* What is required *
Begin at the line with "You are a GUI" and output every line through the end of the records, exactly as given. Omit pictures.

*** Opening of Source records ***

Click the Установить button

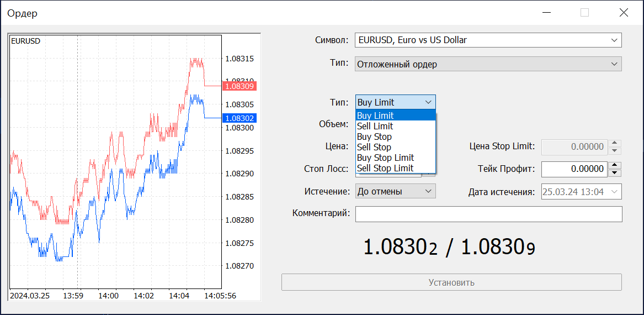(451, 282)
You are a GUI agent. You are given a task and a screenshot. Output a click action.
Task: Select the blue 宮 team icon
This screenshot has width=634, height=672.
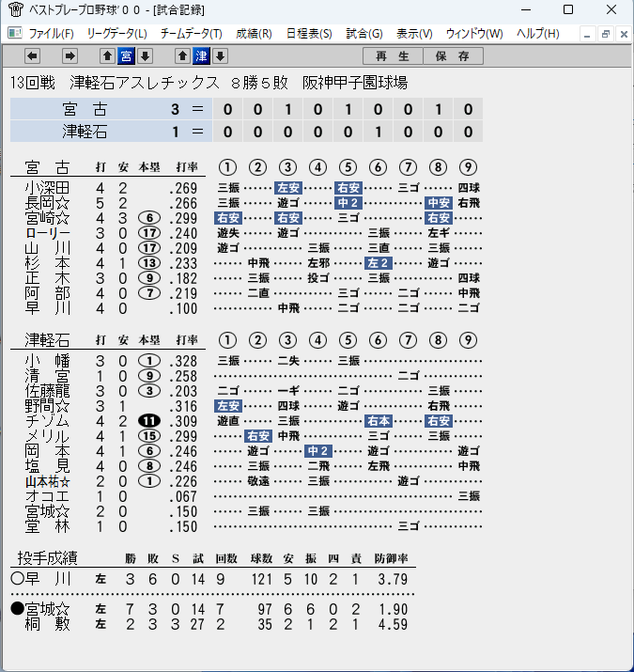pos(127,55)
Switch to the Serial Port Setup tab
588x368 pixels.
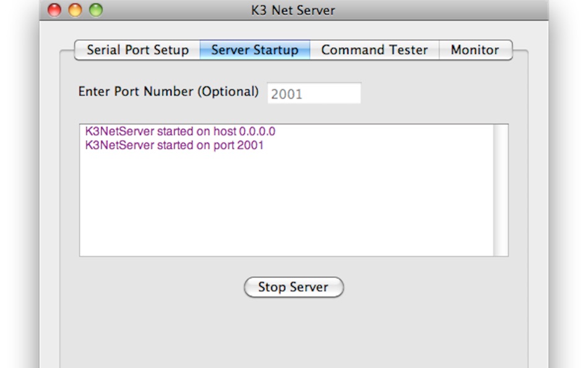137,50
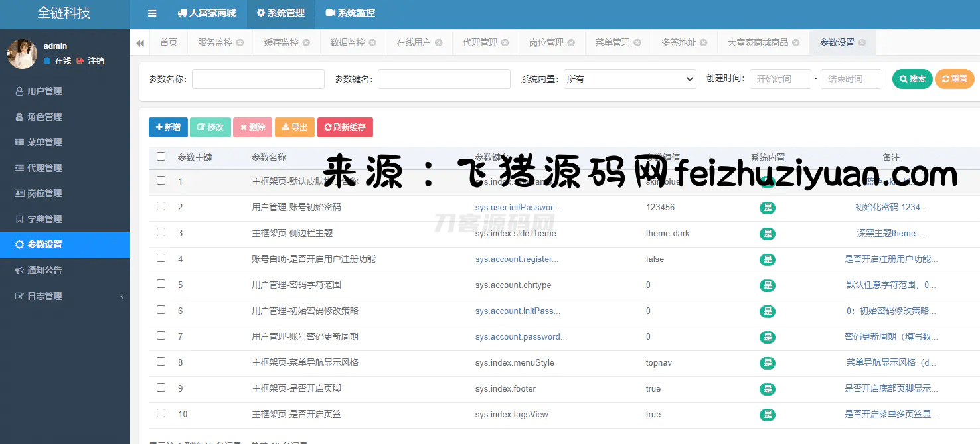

*** Close of Source records ***

* Result of the task *
You are a GUI agent. You are given a task and a screenshot. Output a click action.
Task: Select the blue 宮 team icon
This screenshot has width=634, height=672.
pos(127,55)
Switch to the Serial Port Setup tab
588x368 pixels.
137,50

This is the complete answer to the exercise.